Second - be an interesting person, for your own good and so that clients think of you as more than a lawyer. A decent definition of hell is a dinner party companion who is a first year lawyer on the day after his or her first trial. Law stuff is interesting mostly to lawyers. In fact, it’s real interesting to lawyers, so that’s what we talk about all the time, just like you talk about law school all the time.

Force yourself to do be able to talk about more than law - read books, go to movies, be part of politics, go to lectures. You’ll meet people, you’ll be able to talk about things that other people find interesting, and you won’t burn out on your job.

The horror stories you hear about associates working 2500 hours a year? You will be surprised when you see how much of that is self imposed.

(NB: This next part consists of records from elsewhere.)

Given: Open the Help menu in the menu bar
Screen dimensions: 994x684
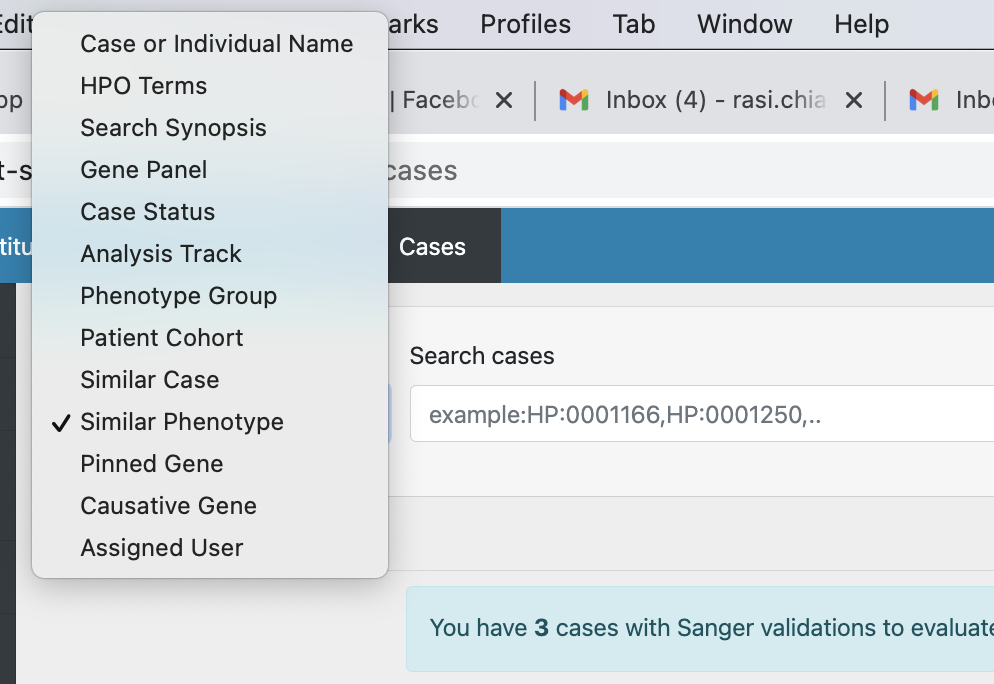Looking at the screenshot, I should [861, 24].
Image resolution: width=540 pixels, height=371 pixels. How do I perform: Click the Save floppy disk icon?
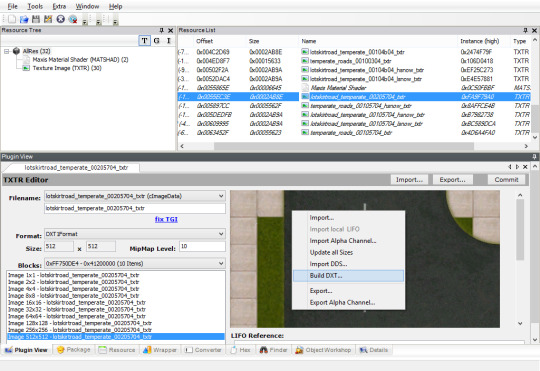click(x=36, y=19)
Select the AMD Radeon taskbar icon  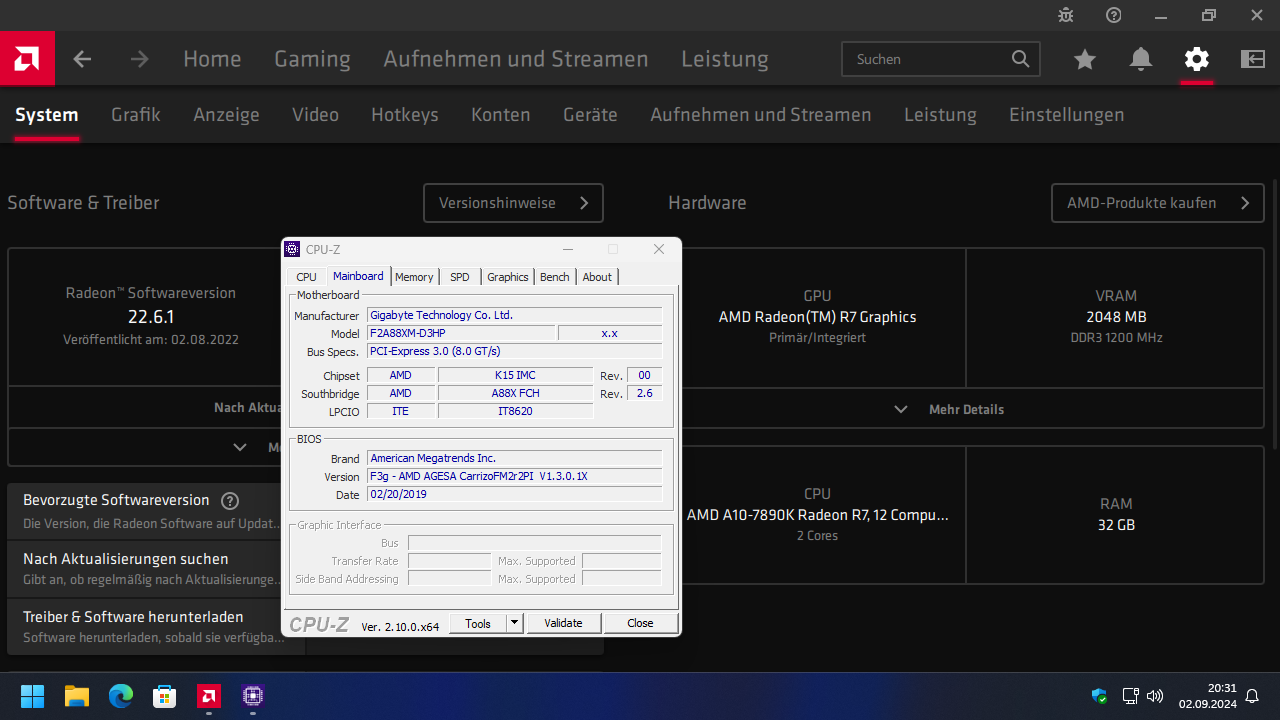[208, 695]
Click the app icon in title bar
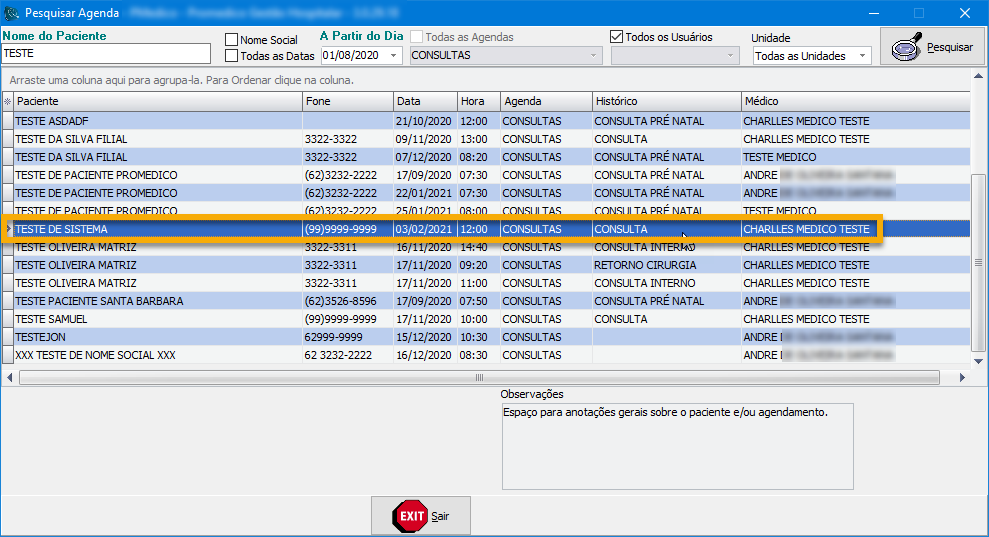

These young lawyers get caught up in the chase and find that what they’re doing more interesting than anything else- so they become that boring self absorbed dining companion. The world’s full of great people with jobs and hobbies that are just as demanding and just as fascinating as yours, (assuming you make yourself get a hobby). Learn about them. You’ll be happier and much more fun to be with.

The toughest lawyer is not the one who is the most obnoxious. Clients will say they want a tough son of a gun to make somebody life’s miserable, a real bulldog, etc.
Don’t be that person. It’s been my 100% uniform experience that the bulldog only adds time, expense, stress and confusion to an otherwise inevitable result. Even clients can’t stand them after a couple of months.

And finally and hands down most importantly, and please pass this on to your friends and your children, because it’s really important — Be nice and have fun. Just doing that makes life better for everybody, mostly you.